Donald J. Boudreaux é o diretor do departamento de economia da Universidade George Mason. Em parceria com Ordem Live.

Assim que eu terminei de ler Anything that’s Peaceful, o extraordinário livro de Leonard Read, me veio um imenso sentimento de gratidão e honra. Gratidão pela vida e obra de um homem tão sábio, e honra de haver conduzido a organização fundada por ele. Leonard Read foi verdadeiramente um grande liberal. Conforme Read expressou em sua filosofia liberal, todas as ações voluntárias e pacíficas entre adultos devem ser imunes à interferência estatal. O uso da força física é apenas justificável para defender alguém da ação coercitiva alheia.

Que princípio maravilhoso e funcional sobre o qual se pode construir a sociedade civil! Tanto a teoria quanto a história provam que esse princípio promove a paz, a estabilidade, a prosperidade e uma cultura rica e diversa. Mas, ainda assim, muitas pessoas permanecem hostis a esse princípio.

A hostilidade da esquerda é previsível. Afinal, os esquerdistas virtualmente se definem como aqueles que enxergam a coerção iniciada pelo Estado (ou sua ameaça) como uma poção mágica capaz de invocar todo o bem imaginável e de exorcizar a humanidade de tudo o que é maligno.

O que incomoda é encontrar essa mesma hostilidade entre aqueles que se dizem amigos da liberdade e do livre mercado. Durante os últimos anos, um número de escritores pró-mercado criticaram a política de imigração aberta. Apesar do debate entre diferentes lados a respeito da imigração ser algo bastante útil, eu pessoalmente acho que o argumento que se apresenta contra a imigração não é nem um pouco persuasivo, e, em alguns casos, fortemente anti-liberal.

A versão mais popular do argumento contra a imigração “libertário” é mais ou menos assim:

Cada proprietário tem o direito moral (ou deve ter o direito moral) de expulsar de sua propriedade, ou de admitir em sua propriedade, qualquer pessoa que ele escolher. Numa sociedade livre, ninguém é coagido a se envolver com pessoas não desejadas. Assim, como em uma sociedade livre toda a terra seria propriedade privada e o governo se limitaria a (no máximo) manter a paz, a política de imigração nessa sociedade seria o que quer que cada proprietário decida. Se eu desejar que 100 irlandeses pouco capacitados entrem na minha propriedade, assim seja. Se meu vizinho decidir que ninguém do outro lado da sua rua pode entrar na sua propriedade, assim seja. O número de políticas sobre imigração em uma sociedade livre seria proporcional ao número de proprietários. Na prática, os imigrantes seriam pessoas que contribuiriam com os cidadãos de uma localidade por meio dos ganhos do comércio.

------------------------------

LISTA DE TAREFAS
1. Responda às perguntas abaixo com base no texto sobre imigração e liberalismo.
(a) Que cargo Donald J. Boudreaux ocupa?
(b) Segundo a filosofia liberal de Leonard Read, em que caso o uso da força física é justificável?
(c) No exemplo do argumento "libertário", quantos irlandeses o proprietário deseja que entrem em sua propriedade?
2. Apresente uma continuação do texto sobre imigração e liberalismo a partir de sua última frase.
A listagem não deve ser levada em conta aqui.

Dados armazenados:
------------------------------

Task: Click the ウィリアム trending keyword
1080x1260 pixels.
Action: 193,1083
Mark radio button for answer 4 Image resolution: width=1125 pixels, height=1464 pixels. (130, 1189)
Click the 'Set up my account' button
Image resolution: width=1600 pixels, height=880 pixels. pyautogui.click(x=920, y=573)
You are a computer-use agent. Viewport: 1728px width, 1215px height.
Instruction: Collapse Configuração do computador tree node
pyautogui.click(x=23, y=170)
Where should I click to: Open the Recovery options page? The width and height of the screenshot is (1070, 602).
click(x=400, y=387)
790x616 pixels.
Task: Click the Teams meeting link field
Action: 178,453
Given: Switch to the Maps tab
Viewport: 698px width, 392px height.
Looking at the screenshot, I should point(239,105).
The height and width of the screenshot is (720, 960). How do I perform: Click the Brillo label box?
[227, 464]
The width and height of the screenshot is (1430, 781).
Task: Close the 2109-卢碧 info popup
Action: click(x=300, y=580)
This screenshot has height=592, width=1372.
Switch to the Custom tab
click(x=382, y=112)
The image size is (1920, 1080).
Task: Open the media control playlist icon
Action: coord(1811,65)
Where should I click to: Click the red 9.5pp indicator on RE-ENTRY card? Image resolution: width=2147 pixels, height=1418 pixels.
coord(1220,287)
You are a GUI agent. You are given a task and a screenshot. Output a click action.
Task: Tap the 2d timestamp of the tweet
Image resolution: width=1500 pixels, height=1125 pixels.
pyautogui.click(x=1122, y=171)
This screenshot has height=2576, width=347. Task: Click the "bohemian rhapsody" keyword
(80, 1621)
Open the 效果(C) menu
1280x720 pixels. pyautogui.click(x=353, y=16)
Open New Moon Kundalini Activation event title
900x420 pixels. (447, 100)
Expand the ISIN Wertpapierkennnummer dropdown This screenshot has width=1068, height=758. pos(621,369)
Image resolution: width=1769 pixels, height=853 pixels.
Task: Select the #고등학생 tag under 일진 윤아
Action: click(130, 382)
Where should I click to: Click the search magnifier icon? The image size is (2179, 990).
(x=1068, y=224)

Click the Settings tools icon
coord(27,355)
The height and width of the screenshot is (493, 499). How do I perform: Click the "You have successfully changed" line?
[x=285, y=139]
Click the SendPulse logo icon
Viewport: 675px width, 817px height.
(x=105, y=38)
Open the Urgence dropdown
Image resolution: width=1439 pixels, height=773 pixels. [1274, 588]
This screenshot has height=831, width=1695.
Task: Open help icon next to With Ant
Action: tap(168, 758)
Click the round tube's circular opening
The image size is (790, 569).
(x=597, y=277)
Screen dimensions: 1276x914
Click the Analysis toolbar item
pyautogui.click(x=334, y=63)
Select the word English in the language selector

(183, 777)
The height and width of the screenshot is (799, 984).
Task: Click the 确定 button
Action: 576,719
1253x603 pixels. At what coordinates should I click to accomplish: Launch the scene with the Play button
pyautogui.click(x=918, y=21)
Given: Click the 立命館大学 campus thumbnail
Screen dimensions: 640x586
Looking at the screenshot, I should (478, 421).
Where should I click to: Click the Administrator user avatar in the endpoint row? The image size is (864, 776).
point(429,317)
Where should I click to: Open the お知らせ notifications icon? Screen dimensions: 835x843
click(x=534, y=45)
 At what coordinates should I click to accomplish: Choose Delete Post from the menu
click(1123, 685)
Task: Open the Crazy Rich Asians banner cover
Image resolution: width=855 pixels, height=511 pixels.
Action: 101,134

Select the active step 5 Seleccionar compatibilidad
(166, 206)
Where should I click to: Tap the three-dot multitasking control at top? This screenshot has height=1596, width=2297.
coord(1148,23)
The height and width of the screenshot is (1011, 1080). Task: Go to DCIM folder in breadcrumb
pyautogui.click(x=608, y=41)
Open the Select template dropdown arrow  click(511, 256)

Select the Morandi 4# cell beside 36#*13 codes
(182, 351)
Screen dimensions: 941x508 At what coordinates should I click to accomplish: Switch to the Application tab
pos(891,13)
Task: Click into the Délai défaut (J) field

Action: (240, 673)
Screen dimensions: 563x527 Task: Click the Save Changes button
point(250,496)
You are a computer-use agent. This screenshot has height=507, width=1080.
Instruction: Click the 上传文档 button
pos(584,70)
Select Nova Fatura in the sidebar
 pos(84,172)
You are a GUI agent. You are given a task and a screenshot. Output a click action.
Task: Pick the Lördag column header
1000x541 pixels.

------------------------------

RESPOSTAS
1.
(a) Diretor do departamento de economia da Universidade George Mason.
(b) Apenas para defender alguém da ação coercitiva alheia.
(c) 100 irlandeses pouco capacitados.

2.
Mas nós não vivemos em uma sociedade livre. Queira-se ou não, nós estamos atrelados a um governo intrusivo. E esse mesmo governo possui enormes faixas de terra e imóveis públicos. Dado que o governo excessivo é uma realidade que não vai desaparecer logo, a melhor esperança para os cidadãos de uma sociedade democrática é que o governo imite as políticas imigratórias que uma sociedade livre adotaria. Como não haveria livre entrada em uma sociedade completamente livre, não deve haver livre entrada na sociedade não-livre em que vivemos. Na verdade, a imigração aberta é uma monstruosa integração coercitiva. Os cidadãos que não querem se associar com estrangeiros são forçados a agirem dessa forma por um Estado que livremente admite a entrada de imigrantes. E já que o uso da força é algo ruim, a integração forçada (ou imigração aberta) seria algo ruim.

Esse argumento é apresentado em diferentes versões, mas o resumo acima captura a tese principal. E o argumento está errado.

1. O Estado não é um proprietário

Primeiro, pedir que o governo imite os resultados de um sistema de pura propriedade privada é ignorar o motivo mais importante pelo qual o governo deve ser estritamente limitado. Diferente de um proprietário, o Estado não pode recorrer à força para aumentar o tamanho de sua posse e o valor de seu portfólio. O Estado não é um proprietário. As restrições contra a arbitrariedade do governo são justificável exatamente porque o governo possui um monopólio sobre o uso da coerção.

Considere, por exemplo, a proteção constitucional da liberdade de expressão. Seria razoável dizer que, já que cada proprietário possui o direito de regular o que é dito em sua propriedade, o governo em nosso mundo menos-que-libertário deveria ter o poder de regular o que é dito em lugares públicos ou através de ondas eletromagnéticas? É claro que não. Mas esse argumento é análogo ao argumento a favor da restrição estatal sobre a imigração.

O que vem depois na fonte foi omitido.